A method of delivering therapies into the posterior segment is being sought by researchers at Kansas State University.

Delores Takemoto, PhD, and colleagues are developing a drug to prevent the spread of damage from cell to cell in the eye, but one of the problems that must be solved first is the method of delivering the drug, she said in a press release from the university.

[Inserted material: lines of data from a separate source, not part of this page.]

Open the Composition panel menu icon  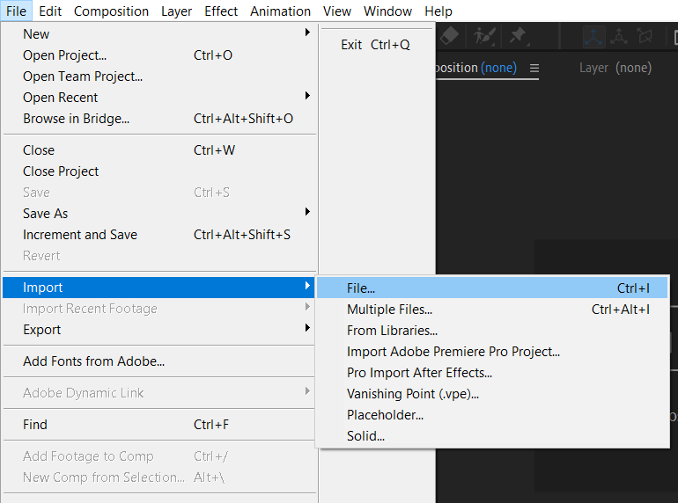coord(534,68)
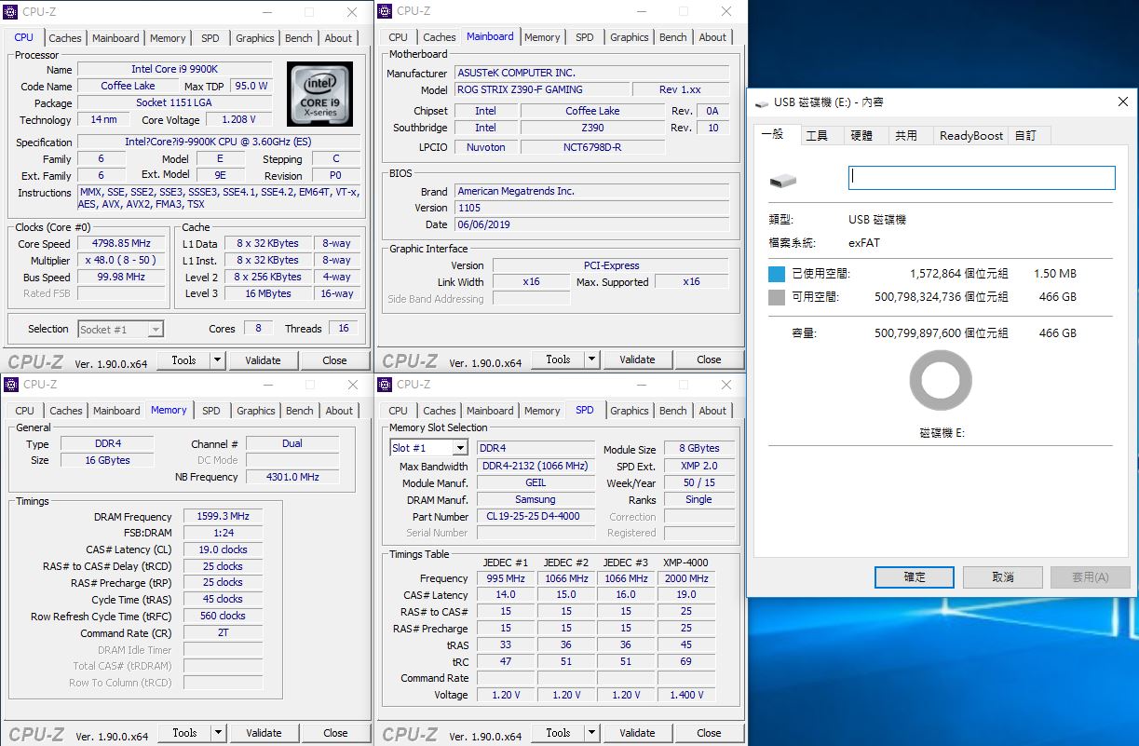Click Validate in the Memory window

(264, 733)
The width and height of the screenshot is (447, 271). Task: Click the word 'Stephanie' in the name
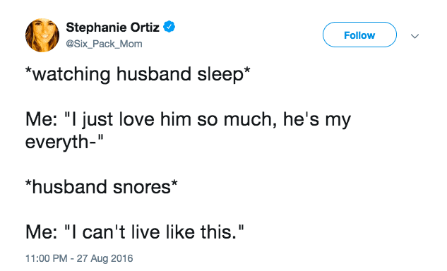[x=96, y=28]
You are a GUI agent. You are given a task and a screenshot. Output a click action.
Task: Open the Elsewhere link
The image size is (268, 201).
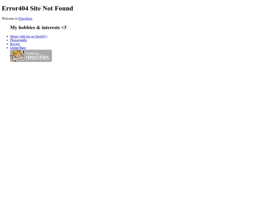point(25,19)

“One of the things we’re working on is a delivery mechanism to put things into the eye,” said Dr. Takemoto, a professor of biochemistry at Kansas State. “Any time you stick a needle into the eye, you can get a retinal detachment. [We] have to continue to find ways to get things past that blood-ocular barrier. ... We know how to treat things; it’s just getting it into the eye without having to inject it.”

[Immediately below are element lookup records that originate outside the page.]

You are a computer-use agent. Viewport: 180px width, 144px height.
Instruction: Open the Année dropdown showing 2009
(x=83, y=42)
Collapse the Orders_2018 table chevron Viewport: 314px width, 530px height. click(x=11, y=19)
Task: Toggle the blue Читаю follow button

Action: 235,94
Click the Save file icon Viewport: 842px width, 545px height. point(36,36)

The team’s research, which is supported by two grants from the National Eye Institute, focuses on protein gap junctions that connect cells in the eye, according to the press release.

Cell damage spreads when a gap junction connects one damaged cell to another cell, Dr. Takemoto explained. The damage can lead to severe eye damage and even blindness if the gap junctions are not closed.

“What we’re working on is ways to close that gap junction and prevent that spread,” Dr. Takemoto said in the press release. “What you have to do is design chemicals that will hit those proteins and make them close instead of having them open.”

The researchers’ current concern is how to deliver the chemical across the blood-ocular barrier, according to the press release.

“The eye and the brain [have] what we call a blood-brain barrier or a blood-ocular barrier,” Dr. Takemoto said. “The blood supply in the rest of the body doesn’t mix with the blood supply in the rest of the brain or the eye.”

Injections into the bloodstream will not travel into the eye, she said.

Other members of the Kansas State research team include Profs. Harriet Davidson, John Tomich and Larry Takemoto.